* WRITTEN REQUEST
Change every instance of "Select" in the items below to "Choose", keeping all other text identical, and omit the pictures from your answer.

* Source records
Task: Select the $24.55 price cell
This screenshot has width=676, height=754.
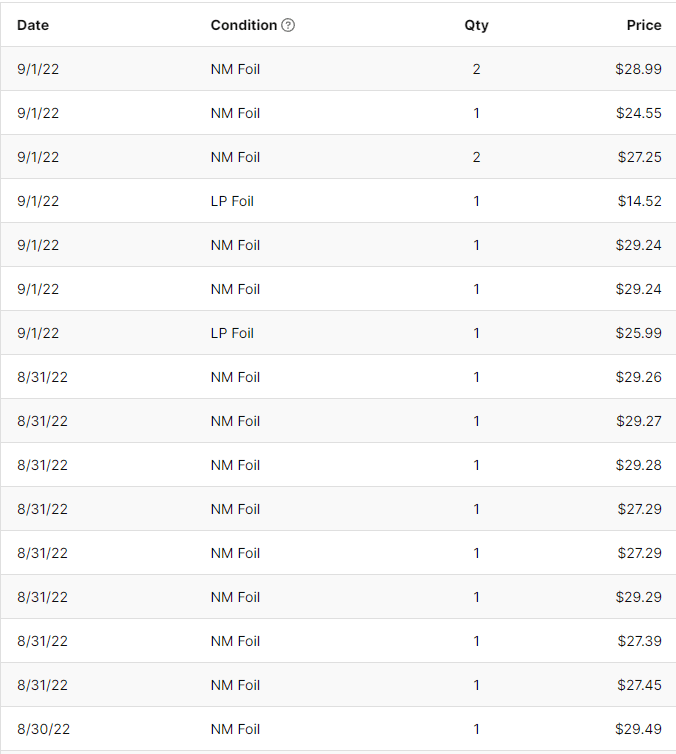Action: (638, 113)
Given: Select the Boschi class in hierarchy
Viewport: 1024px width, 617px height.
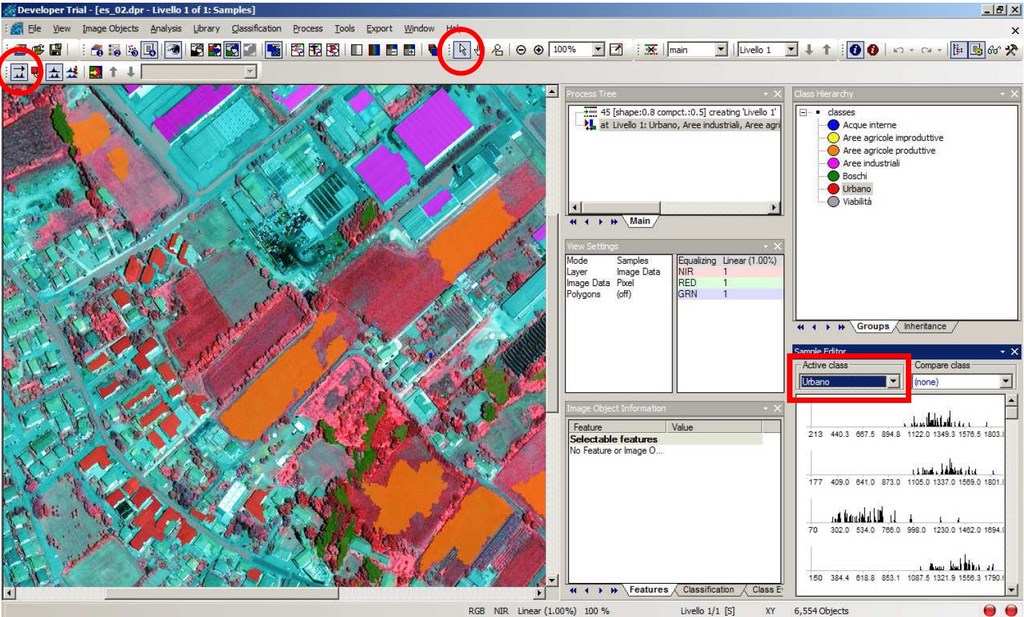Looking at the screenshot, I should [x=854, y=176].
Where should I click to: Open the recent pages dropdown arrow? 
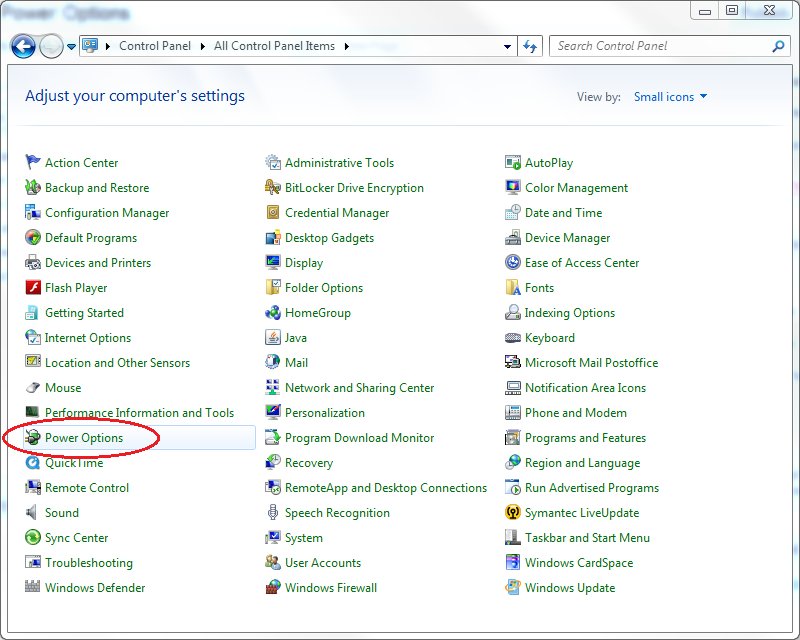[71, 46]
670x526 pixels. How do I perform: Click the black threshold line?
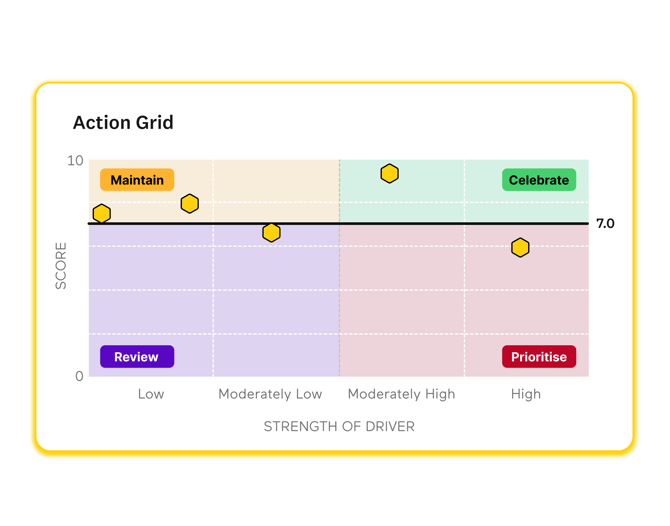[440, 224]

* OUTPUT FOR THIS TASK
Task: Choose the $24.55 price cell
This screenshot has width=676, height=754.
Action: (638, 113)
Given: Choose the Boschi class in hierarchy
Viewport: 1024px width, 617px height.
Looking at the screenshot, I should [x=854, y=176].
Where should I click to: Open the recent pages dropdown arrow? 
[71, 46]
670x526 pixels. How do I perform: Click the black threshold line?
[440, 224]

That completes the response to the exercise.